## Prompt
Please transcribe exactly, and only, the lines of the data below between the line holding "The height and" and the line holding "Open the calendar schedule icon", inclusive.

## Records for this exercise
══════
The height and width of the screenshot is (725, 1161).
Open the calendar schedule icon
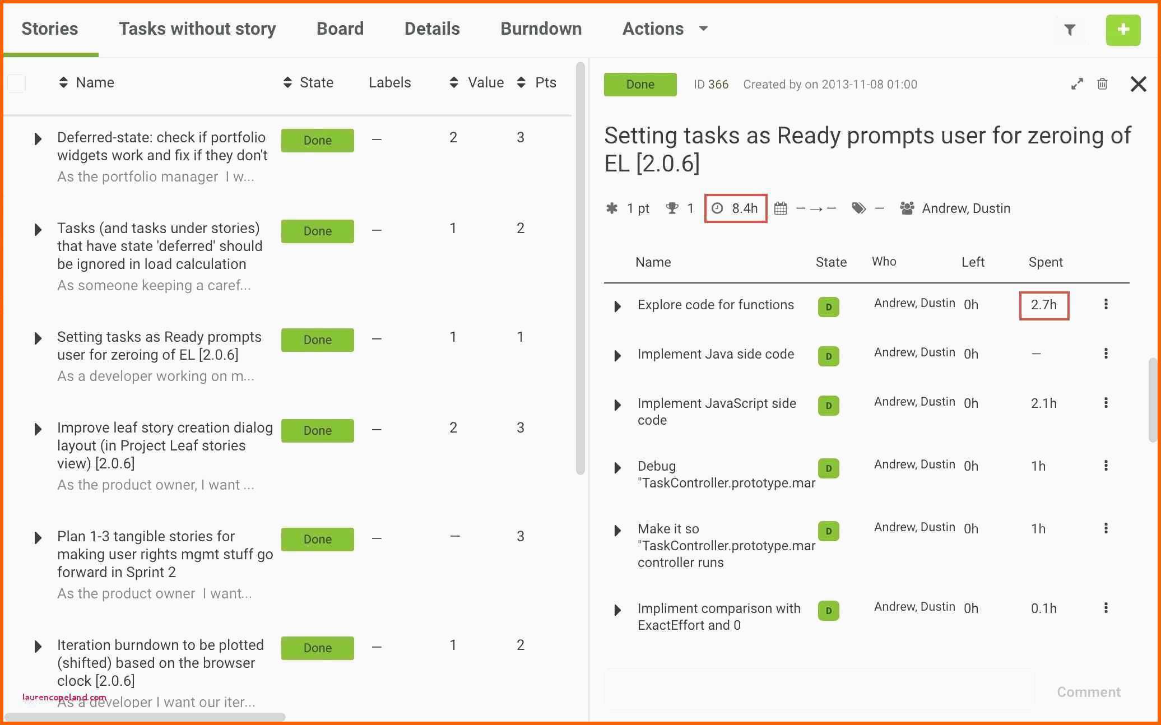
══════
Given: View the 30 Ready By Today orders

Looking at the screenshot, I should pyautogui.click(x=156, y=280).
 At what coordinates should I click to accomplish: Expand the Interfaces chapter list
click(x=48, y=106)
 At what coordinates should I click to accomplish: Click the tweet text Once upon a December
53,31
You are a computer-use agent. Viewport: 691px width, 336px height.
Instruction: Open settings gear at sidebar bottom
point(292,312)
══════
## Reply to the task
The height and width of the screenshot is (725, 1161).
Open the calendar schedule icon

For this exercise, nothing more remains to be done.